As this summary suggests, Wharton’s plot for this novel is not particularly original. What is original and what makes this novel decidedly worth reading (surely it is one of her two or three best works) is her handling of her material. Newland Archer, the central character, is utterly believable in both his strengths and his weaknesses. May and Ellen, the other central characters, are vivid; Wharton suggests a great deal about them, even while adhering to Newland’s point of view. Age is also a fascinating historical novel, one that depicts both the surface of its world–clothing, books, paintings, manners–and its deeply held beliefs. Written after World War I, it describes the social world of Wharton’s youth in terms that are both nostalgic and critical.

Discussion Questions:

1. The novel is told primarily from Newland Archer’s point of view. What kind of person is he? What are his strengths? His weaknesses? How does he change over the course of the novel? How might the same story be related from Ellen’s or May’s point of view? How does each central character see the others?

2. What is the role of social convention in the novel? Why has this society tacitly agreed to avoid all discussion of things that are "unpleasant"? (What are the advantages and disadvantages of avoiding "unpleasant" topics?) What role do rumor and innuendo play in this society? Explain the narrator’s remark that "They all lived in a kind of hieroglyphic world, where the real thing was never said or done or even thought, but was only represented by a set of arbitrary signs" (Ch. VI).

3. How would members of Newland and May’s set describe the role of women? of men? (See especially Ch. VI.) What do they find vexing about Ellen Olenska’s behavior?
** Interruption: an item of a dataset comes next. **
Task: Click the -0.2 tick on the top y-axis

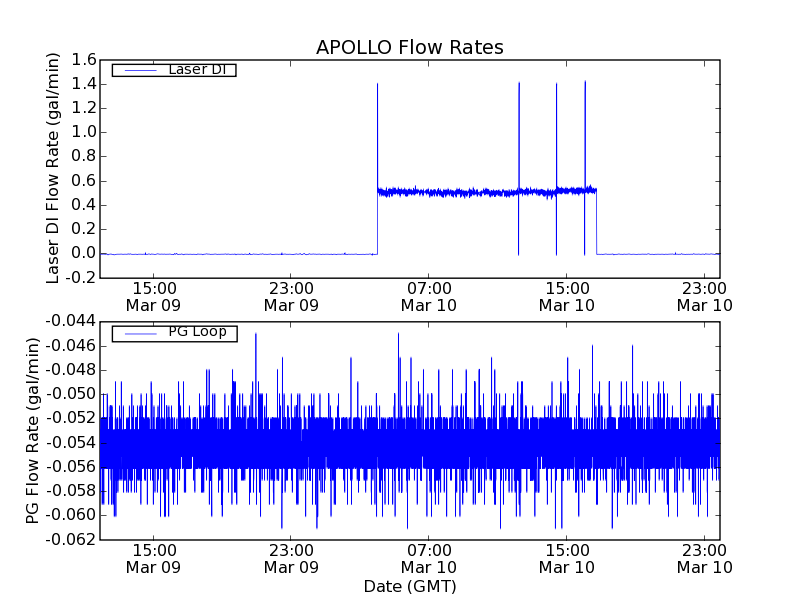Action: click(x=80, y=277)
4. Once you have read the entire novel, consider the following. In The Writing of Fiction, Wharton acknowledges that "the first page of a novel ought to contain the germ [seed, essence] of the whole" (39). In what ways do Age’s first two chapters contain the "germ of the whole" novel? Be sure to look not only at the opening scene but also at statements by individual characters (e.g. May’s question in Ch. II, "Why should we change what is already settled?").

5. What role do minor characters–for instance Julius Beaufort, Mrs. Manson Mingott, the Van der Luydens, Newland’s mother and sister Janey, and others–play in this novel?
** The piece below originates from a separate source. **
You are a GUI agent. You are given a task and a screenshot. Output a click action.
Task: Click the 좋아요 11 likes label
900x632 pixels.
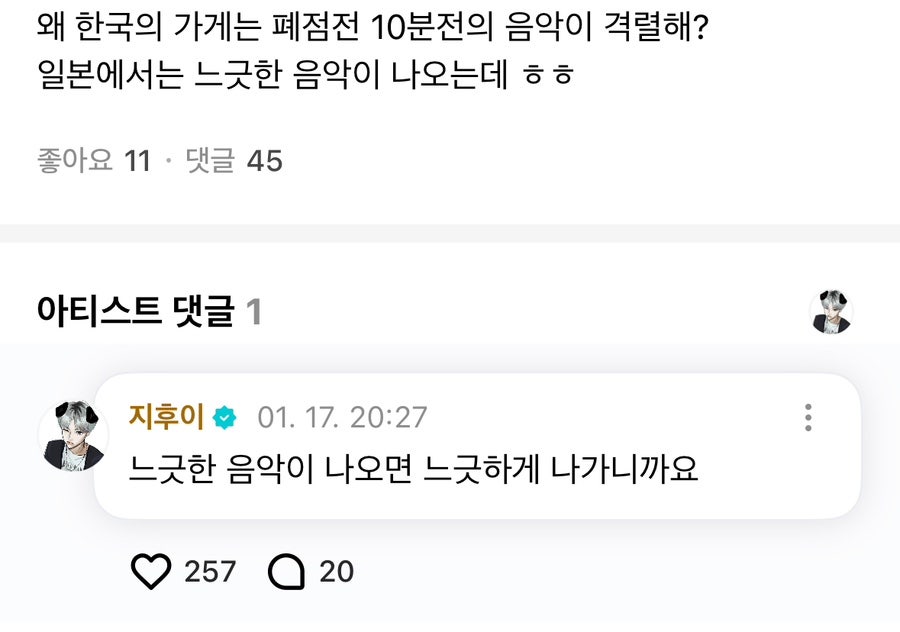pyautogui.click(x=93, y=160)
6. How do you interpret Newland’s decision not to visit Ellen Olenska in the final chapter of the novel?

7. Watch the film based on this novel made by Martin Scorsese. Generally Scorsese stays very close to the novel, but the film is nevertheless (as it must be) an interpretation of the novel. How does he see–and present–the central characters? What is his final "take" on Newland Archer and his life decisions? (Note that in the film, Scorsese has reversed the appearance of "Ellen" and "May." That is, in the novel May is tall and blond; Ellen is smaller and dark-haired. What, if anything, do you make of this reversal?)

8. If you have read Henry James’s The Portrait of a Lady, how would you compare this novel? Both are novels about marriage; both feature an "Archer" (James’s main character is Isabel Archer). In what ways is Wharton revising or re-imagining James’s central theme?

A note on texts:

For those interested in some critical readings, Carole Singley has edited a critical edition of this novel with Riverside. The Norton Critical Edition, ed. Candace Waid, is also available.  Both are excellent sources of additional commentary and readings.